Trochę martwią mnie te zużywające się dysze ceramiczne. Nie są drogie, ale kiedyś pewnie przestaną je produkować i sprzęt może być nic niewarty.
Tak się jeszcze zastanawiam nad samoróbką. Przecież można byłoby do zrobienia piaskarki wykorzystać jakąś starą dużą gaśnicę, albo jeszcze lepiej - zdelegalizowaną butlę LPG z instalacji samochodowej. Trzeba byłoby dokupić parę pierdółek i pewnie wyszłoby taniej.
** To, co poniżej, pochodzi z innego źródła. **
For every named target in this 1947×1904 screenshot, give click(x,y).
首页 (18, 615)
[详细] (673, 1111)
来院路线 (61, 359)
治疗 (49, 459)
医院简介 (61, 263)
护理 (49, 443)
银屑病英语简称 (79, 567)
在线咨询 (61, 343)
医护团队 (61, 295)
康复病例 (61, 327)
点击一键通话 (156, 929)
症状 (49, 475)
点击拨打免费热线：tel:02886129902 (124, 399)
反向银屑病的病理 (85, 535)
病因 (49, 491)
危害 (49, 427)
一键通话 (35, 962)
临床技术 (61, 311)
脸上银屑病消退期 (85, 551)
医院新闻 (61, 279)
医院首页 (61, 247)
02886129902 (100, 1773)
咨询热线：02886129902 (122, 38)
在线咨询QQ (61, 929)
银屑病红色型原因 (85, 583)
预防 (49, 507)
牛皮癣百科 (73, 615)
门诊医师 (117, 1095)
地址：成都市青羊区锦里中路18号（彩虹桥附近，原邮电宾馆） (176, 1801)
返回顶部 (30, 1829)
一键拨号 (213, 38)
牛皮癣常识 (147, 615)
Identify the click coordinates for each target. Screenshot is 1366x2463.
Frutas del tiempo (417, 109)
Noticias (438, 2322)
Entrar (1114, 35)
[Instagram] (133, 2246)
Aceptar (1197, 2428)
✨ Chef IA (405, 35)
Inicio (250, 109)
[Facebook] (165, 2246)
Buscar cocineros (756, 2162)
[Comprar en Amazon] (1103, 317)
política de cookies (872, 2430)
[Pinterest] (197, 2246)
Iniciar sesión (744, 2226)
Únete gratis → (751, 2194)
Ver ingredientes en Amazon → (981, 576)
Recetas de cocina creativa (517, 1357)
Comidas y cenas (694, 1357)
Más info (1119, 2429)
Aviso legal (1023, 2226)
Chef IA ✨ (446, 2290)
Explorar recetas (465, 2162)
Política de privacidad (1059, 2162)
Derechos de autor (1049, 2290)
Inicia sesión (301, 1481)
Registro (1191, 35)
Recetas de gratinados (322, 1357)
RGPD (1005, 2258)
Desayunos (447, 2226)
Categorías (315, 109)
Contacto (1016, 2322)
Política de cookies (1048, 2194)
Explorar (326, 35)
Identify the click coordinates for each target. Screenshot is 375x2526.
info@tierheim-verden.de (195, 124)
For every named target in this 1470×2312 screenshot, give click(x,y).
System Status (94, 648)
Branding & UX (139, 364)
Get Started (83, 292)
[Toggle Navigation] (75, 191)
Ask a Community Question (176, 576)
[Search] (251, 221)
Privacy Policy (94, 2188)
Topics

No, ale najważniejsze to sprężarka. Moja się nie nadaje - kupiłem kiedyś lekką, przenośną, do pompowania kół, przedmuchiwania i malowania aerografem. Pompuje do 8 atm, ale zbiorniczek to tylko 6 l - czyli nie ma mowy o współpracy z piaskarką. Mam jeszcze przenośny zbiornik z agregatu do instalacji samolotowej, wytrzymuje 100 atm, ale też nie jest duży, więc nie ma sensu dorabiać silnika i pompy. Pozostawałby zakup... Nie ma sensu brać sprężarki ze zbiornikiem 24 l, z tego, co piszesz, to 50 l stanowi minimum, zgadza się? Bo stulitrowe to już grube tysiące zł.
A co jest wg Ciebie ważniejszym parametrem przy piaskowaniu - pojemność zbiornika, wydajność w l/min czy osiągane ciśnienie 10 bar? Na co najlepiej zwracać uwagę w pierwszej kolejności?
Jeszcze tak myślę o wynikach Twojej pracy: przypuszczam, że gdybyś używał specjalnego ścierniwa - korundu - to szybciej osiągnąłbyś efekt, niż przy użyciu piasku. No, ale korund jest o wiele droższy niż worek z piaskiem.